The clinical and biochemical characteristics of participants stratified by NST changes were summarized in Table 1. NAFLD was present in 9454 (28.7%) patients who underwent health examinations. The prevalence of non-specific ST-T segment changes was 6.5% in participants with NAFLD, however, the prevalence of NAFLD was 42.9% in participants with non-specific ST-T segment changes. The mean ages (SD) of patients with and without NST changes were 50 years and 41 years (P <0.001), respectively, a higher prevalence presented in middle-aged and older individuals. The mean BMI (SD) was 23.4 kg/m2 in patients without NST changes and 24.7 kg/m2 in patients with NST changes, suggesting that overweight people may be more likely to have NST changes. Patients with NST changes tended to be female (60.7% vs 39.3% in males, P <0.001). In patients with NST changes, the incidence of mild steatosis and moderate/severe steatosis were 35.3% and 7.6%, respectively.
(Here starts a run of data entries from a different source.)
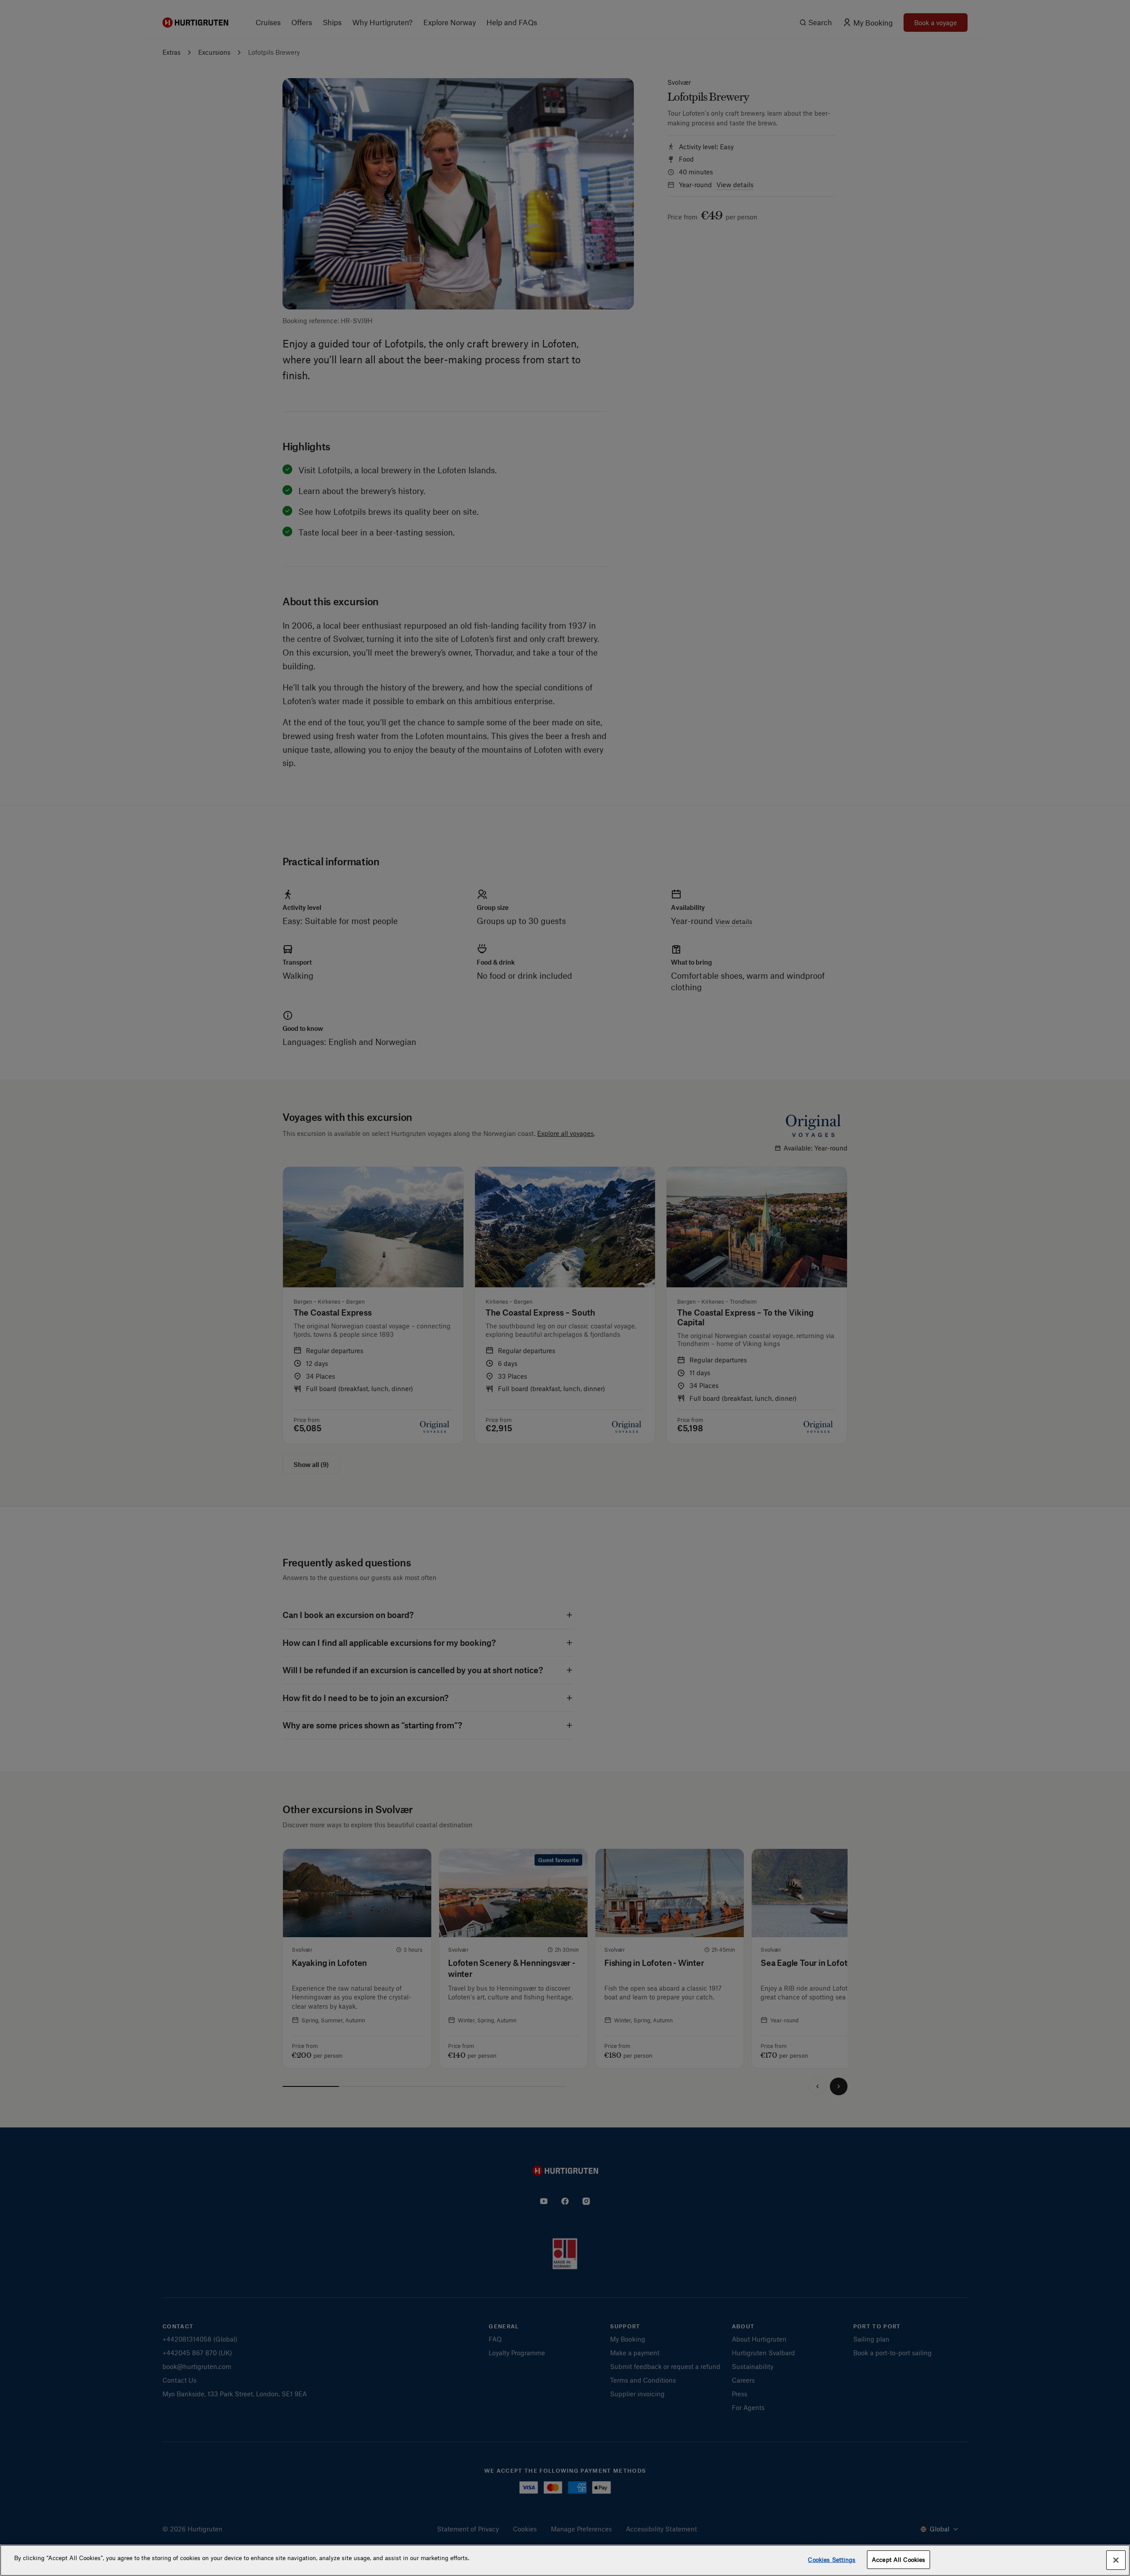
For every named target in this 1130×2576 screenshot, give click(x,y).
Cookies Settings (831, 2559)
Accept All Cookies (898, 2559)
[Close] (1116, 2560)
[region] (565, 2560)
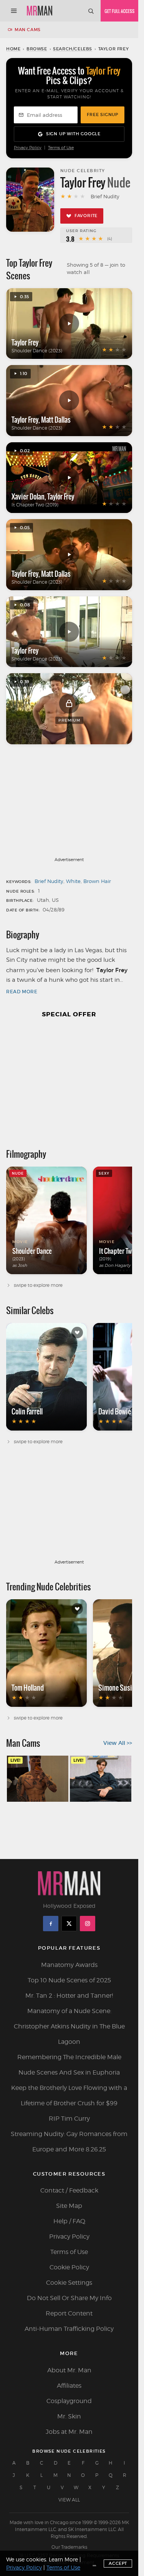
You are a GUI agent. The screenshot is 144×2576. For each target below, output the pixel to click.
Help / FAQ (69, 2221)
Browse (36, 48)
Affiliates (69, 2385)
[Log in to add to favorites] (77, 1332)
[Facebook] (50, 1923)
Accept (118, 2563)
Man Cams (28, 29)
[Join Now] (119, 11)
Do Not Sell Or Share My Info (69, 2298)
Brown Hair (97, 881)
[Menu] (14, 10)
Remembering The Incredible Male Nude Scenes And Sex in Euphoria (69, 2064)
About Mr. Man (69, 2370)
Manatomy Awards (69, 1965)
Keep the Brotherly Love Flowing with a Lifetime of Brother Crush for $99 (69, 2095)
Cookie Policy (69, 2267)
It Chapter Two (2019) (35, 505)
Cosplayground (69, 2401)
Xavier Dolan (28, 496)
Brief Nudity (49, 881)
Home (13, 48)
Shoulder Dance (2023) (37, 351)
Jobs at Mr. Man (69, 2431)
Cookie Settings (69, 2282)
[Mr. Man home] (39, 11)
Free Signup (102, 114)
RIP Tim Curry (69, 2118)
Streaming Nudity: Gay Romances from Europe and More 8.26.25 (69, 2141)
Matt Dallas (56, 420)
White (73, 881)
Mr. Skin (69, 2416)
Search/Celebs (72, 48)
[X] (69, 1923)
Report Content (69, 2313)
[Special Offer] (69, 1079)
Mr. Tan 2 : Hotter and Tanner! (69, 1995)
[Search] (90, 10)
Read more (21, 991)
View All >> (117, 1742)
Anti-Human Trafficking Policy (69, 2328)
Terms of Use (61, 147)
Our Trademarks (69, 2547)
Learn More (63, 2559)
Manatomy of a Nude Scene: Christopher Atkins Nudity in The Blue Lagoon (69, 2026)
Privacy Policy (27, 147)
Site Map (69, 2205)
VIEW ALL (69, 2500)
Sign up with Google (73, 133)
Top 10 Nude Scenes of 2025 (69, 1980)
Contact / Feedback (69, 2190)
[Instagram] (87, 1923)
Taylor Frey (25, 342)
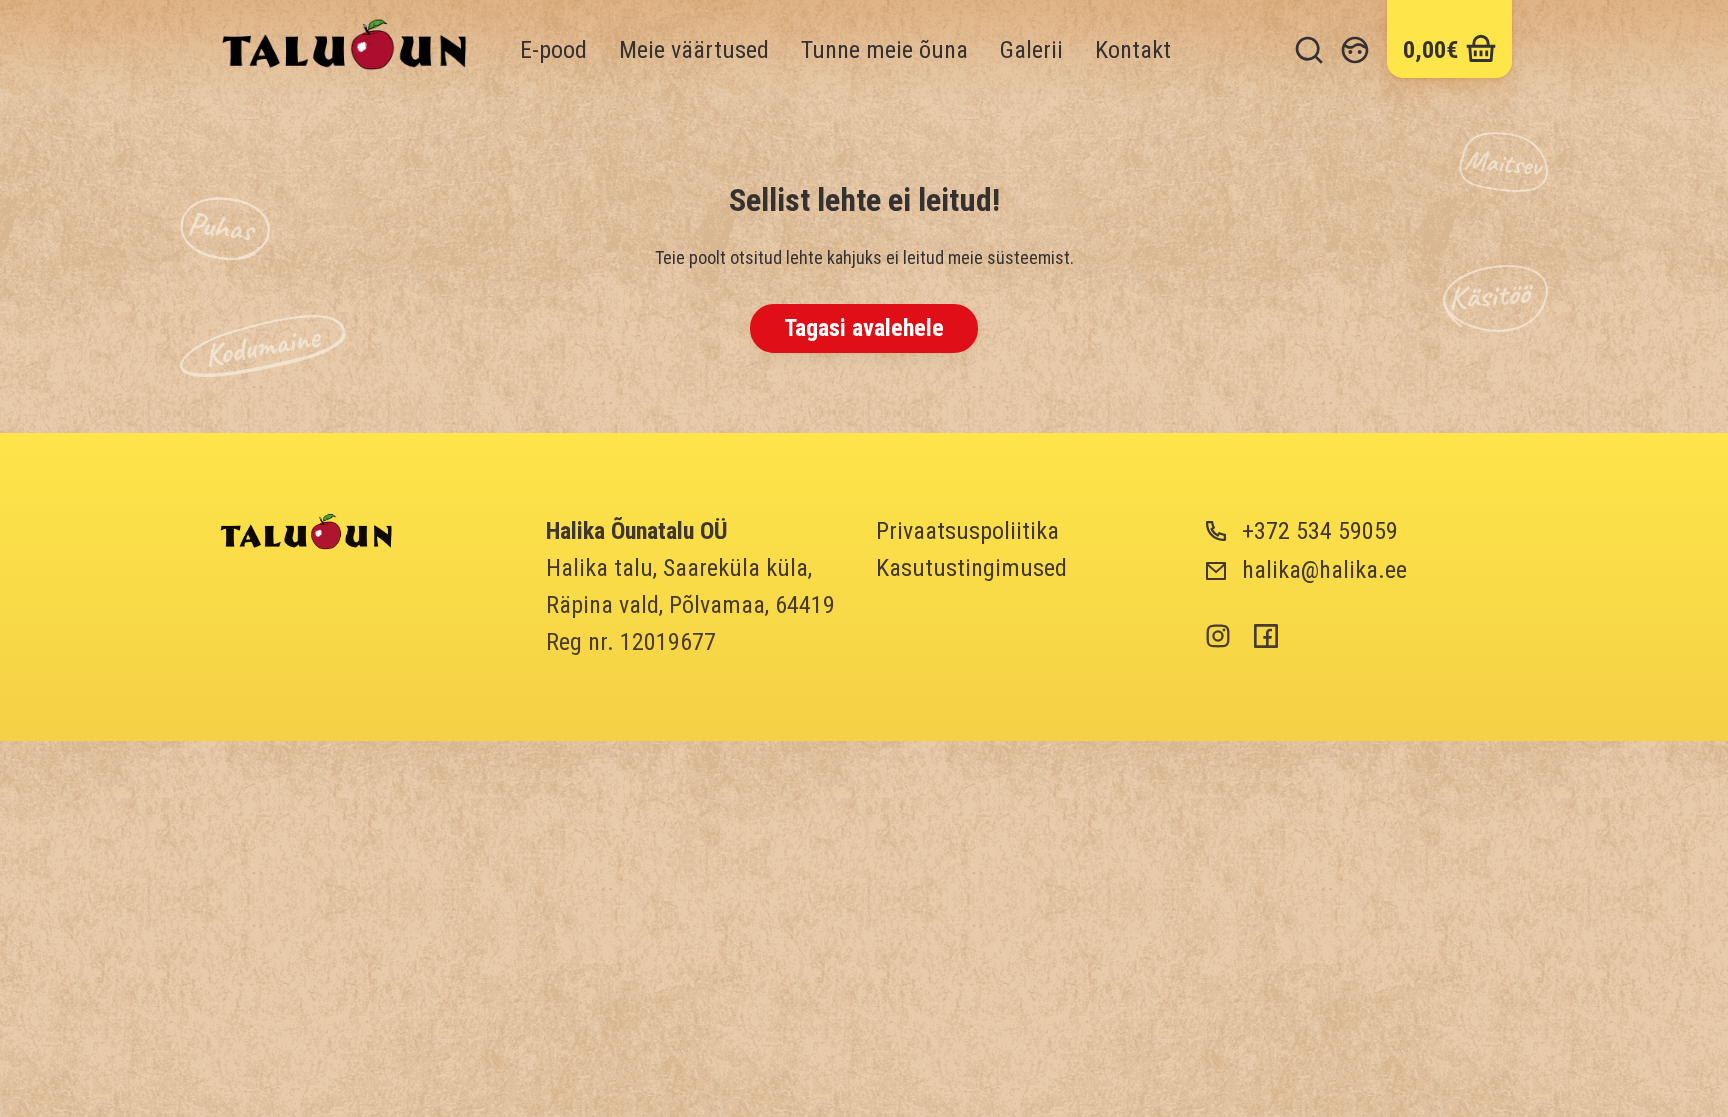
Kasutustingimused (971, 568)
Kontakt (1133, 50)
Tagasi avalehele (864, 328)
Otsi (1309, 50)
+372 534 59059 (1320, 531)
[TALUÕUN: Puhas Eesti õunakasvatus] (306, 534)
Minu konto (1355, 50)
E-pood (553, 50)
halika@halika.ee (1324, 570)
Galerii (1031, 50)
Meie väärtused (694, 50)
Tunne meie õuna (884, 50)
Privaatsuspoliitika (967, 531)
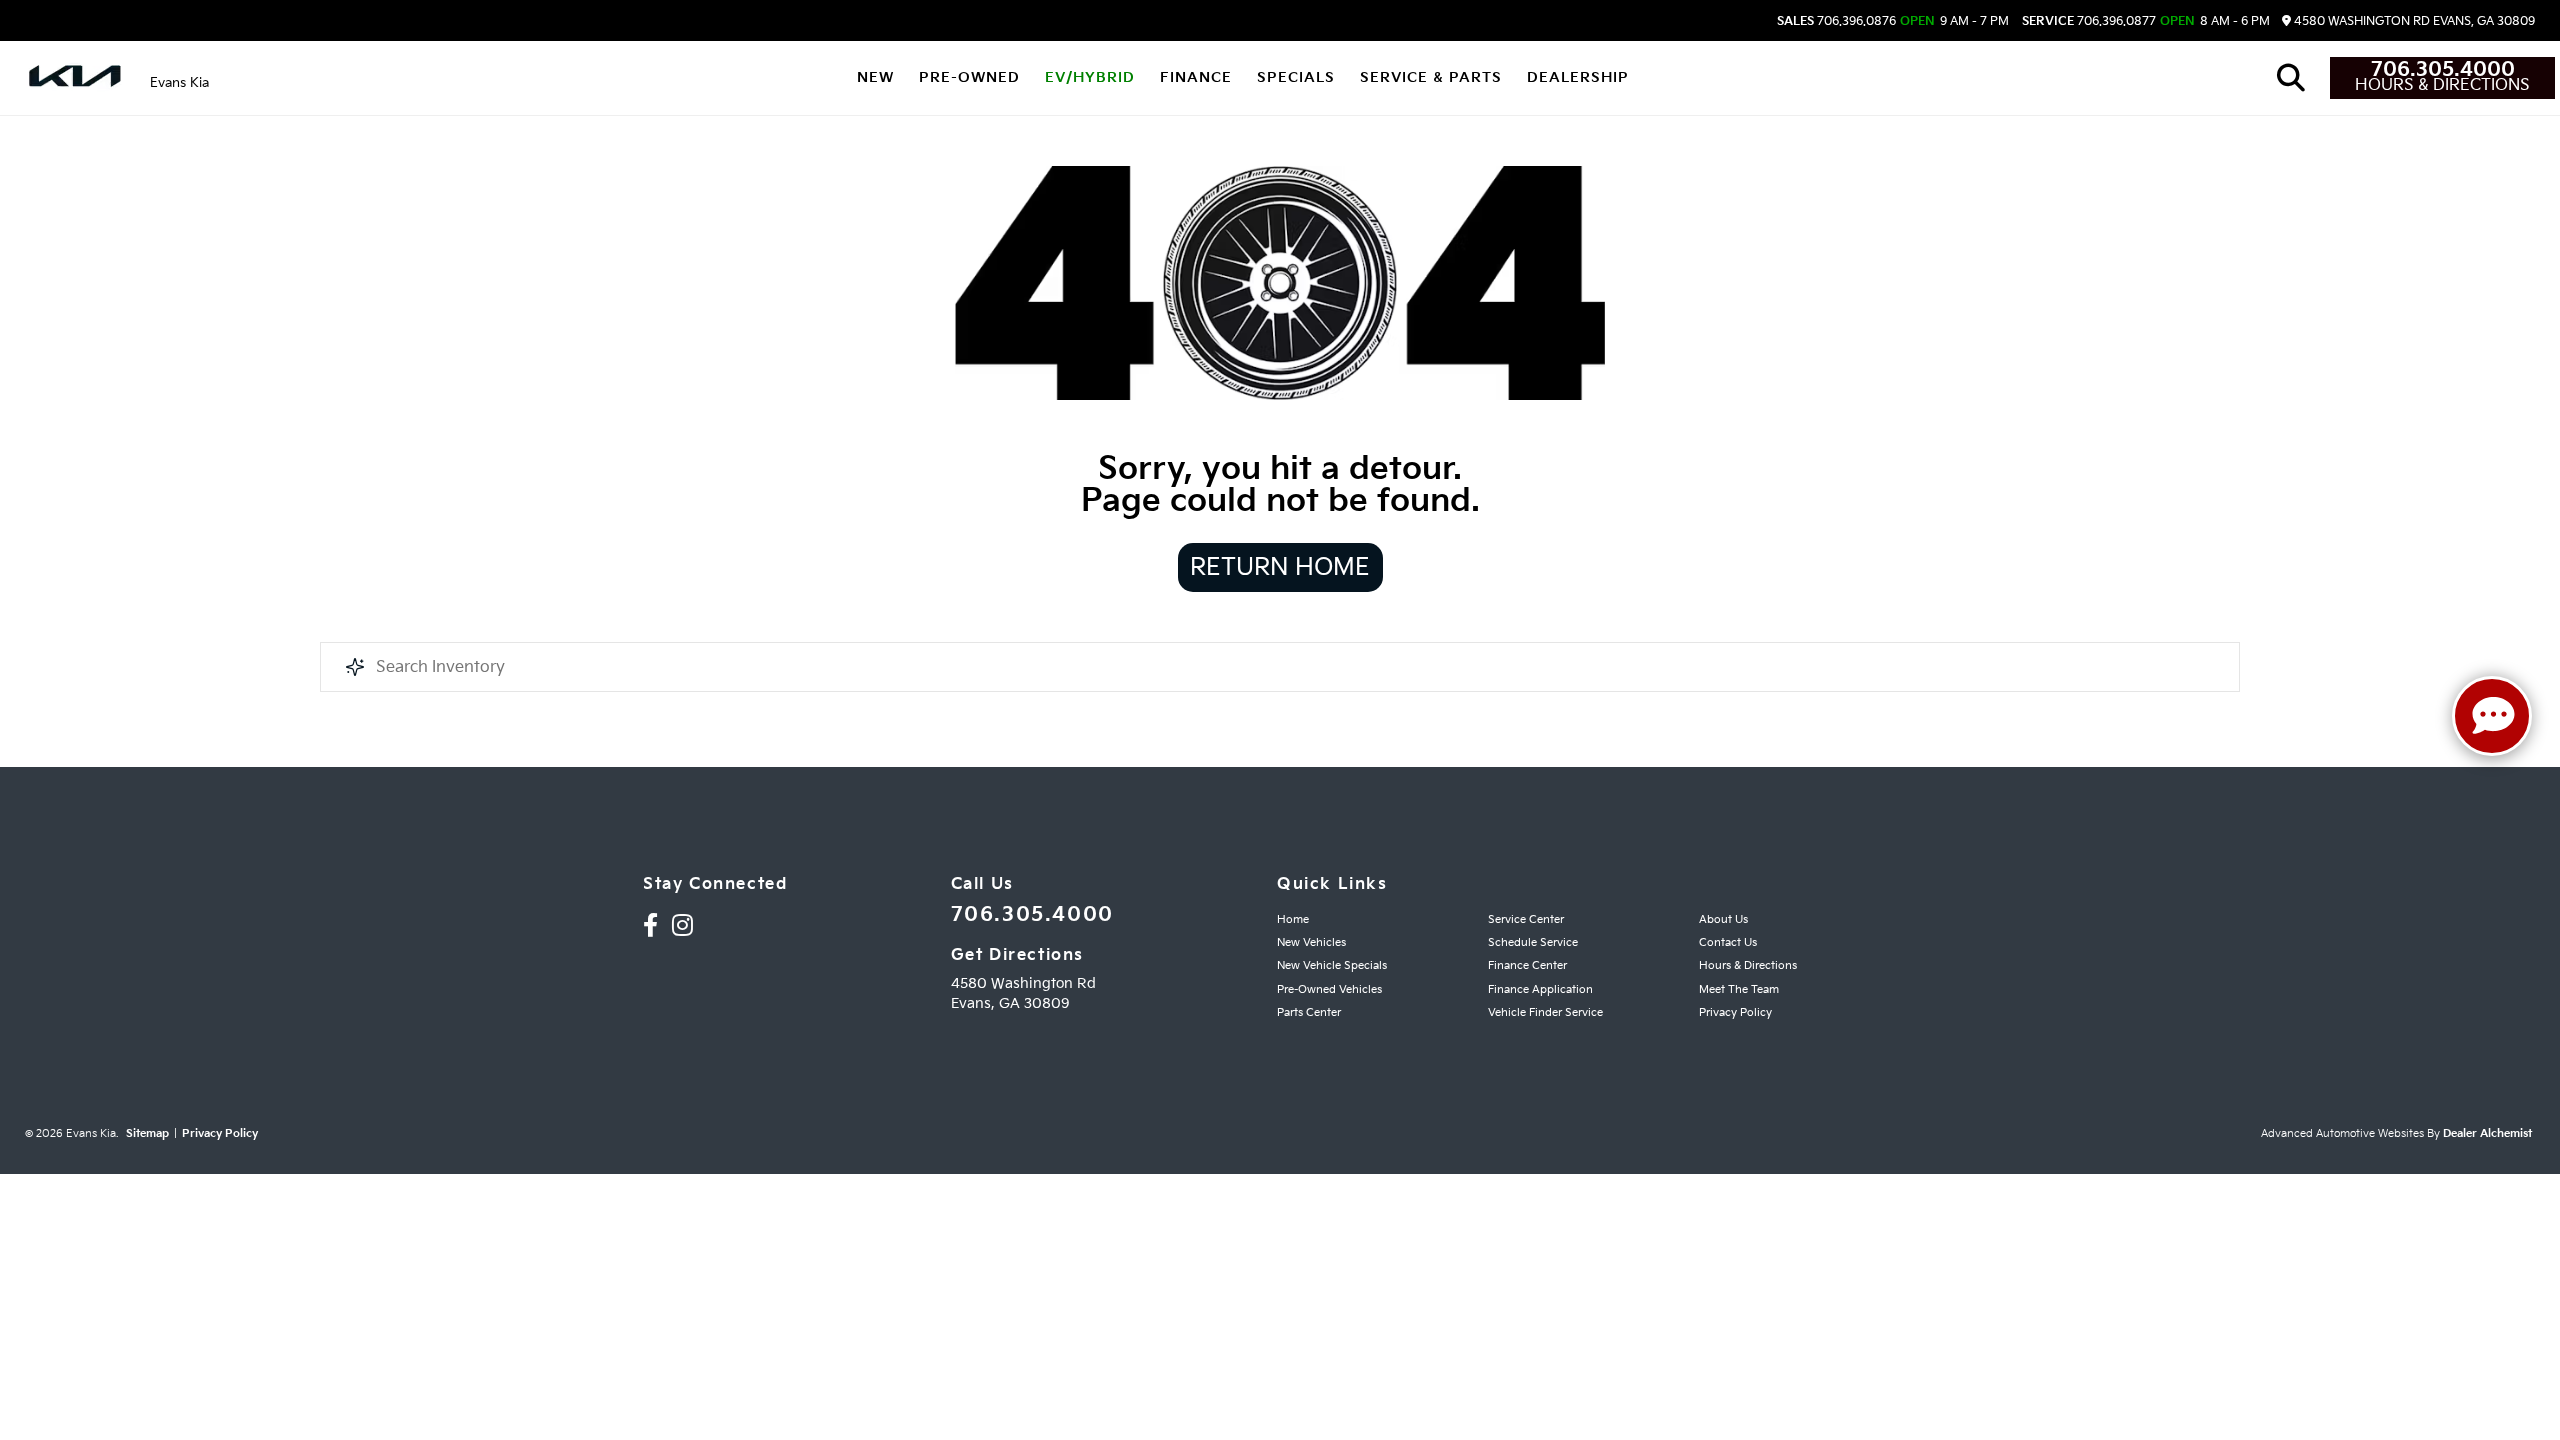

In addition, NST changes were associated with blood pressure, and higher levels of fasting plasma glucose, triglycerides, total cholesterol, LDL-C, and lower levels of HDL-C.

Table 1:
Clinical characteristics of participants with electrocardiogram and non-specific ST-T segment changes.
Normal Non-specific ST-T segment changes Chi-square P-value
n (%) or median (quartile) n (%) or median (quartile)
Sex 108.506 <0.001
Female (n) 14701 (46.7) 872 (60.7)
Male (n) 16785 (53.3) 564 (39.3)
Age (years) 41.0 (32.0–49.0) 50.0 (42.0–57.0) −26.345 <0.001
Height (cm) 167.0 (160.0–171.5) 163.5 (157.5–170.5) −11.856 <0.001
Weight (kg) 64.5 (56.0–73.8) 65.4 (57.2–75.5) −3.862 <0.001
BMI (kg/m2) 23.4 (21.2–25.7) 24.7 (22.4–27.1) −13.733 <0.001
Heart rate (bpm) 74.0 (69.0–80.0) 74.0 (69.0–81.0) −0.304 0.761
Systolic blood pressure (mmHg) 117.0 (106.0–128.0) 125.0 (110.0–140.0) −18.430 <0.001
Diastolic blood pressure (mmHg) 75.0 (70.0–80.0) 80.0 (74.0–90.0) −20.054 <0.001
Fasting plasma glucose (mmol/l) 4.9 (4.6–5.3) 5.1 (4.8–5.7) −12.591 <0.001
Triglyceride (mmol/l) 1.2 (0.8–1.8) 1.4 (1.0–2.1) −10.355 <0.001
AST (U/L) 21.0 (17.0–26.0) 22.0 (18.0–28.0) −6.610 <0.001
ALT (U/L) 21.0 (15.0–32.0) 23.0 (16.0–35.0) −4.651 <0.001
ALP (U/L) 68.0 (57.0–82.0) 73.0 (59.0–89.0) −8.351 <0.001
GGT (U/L) 20.0 (14.0–33.0) 22.0 (15.3–38.0) −5.967 <0.001
Total cholesterol (mmol/l) 4.8 (4.2–5.3) 5.1 (4.5–5.7) −12.130 <0.001
HDL-C (mmol/l) 1.4 (1.3–1.6) 1.4 (1.3–1.7) −2.848 0.004
LDL-C (mmol/l) 2.5 (2.1–3.1) 2.7 (2.2–3.3) −8.615 <0.001
NAFLD severity on ultrasound (%) 148.115 <0.001
No steatosis 22648 (71.9) 820 (57.1)
Mild steatosis 7181 (22.8) 507 (35.3)
Moderate/severe steatosis 1657 (5.3) 109 (7.6)
DOI: 10.7717/peerj.9090/table-1

Notes:

Sample size, n = 32922. Data are expressed as mean SD or median (quartile).

BMI

body mass index

HDL-C

high density lipoprotein cholesterol

LDL-C

low density lipoprotein cholesterol

ALT

alamine aminotransferase

AST

aspartate aminotransferase

ALP

alkaline phosphatase

GGT

gamma-glutamyl transferase

Association between NST changes and NAFLD

Remarkably, as shown in Fig. 2, the proportion of the patients with NST changes was associated with the presence of NAFLD on ultrasound (P <0.001 for the trend). In patients with no steatosis, mild steatosis and moderate/severe steatosis, the incidence of the NST changes were 3.49%, 6.59% and 6.17%, respectively. However, the proportions of NST changes were not significantly different between patients with mild and moderate/severe steatosis.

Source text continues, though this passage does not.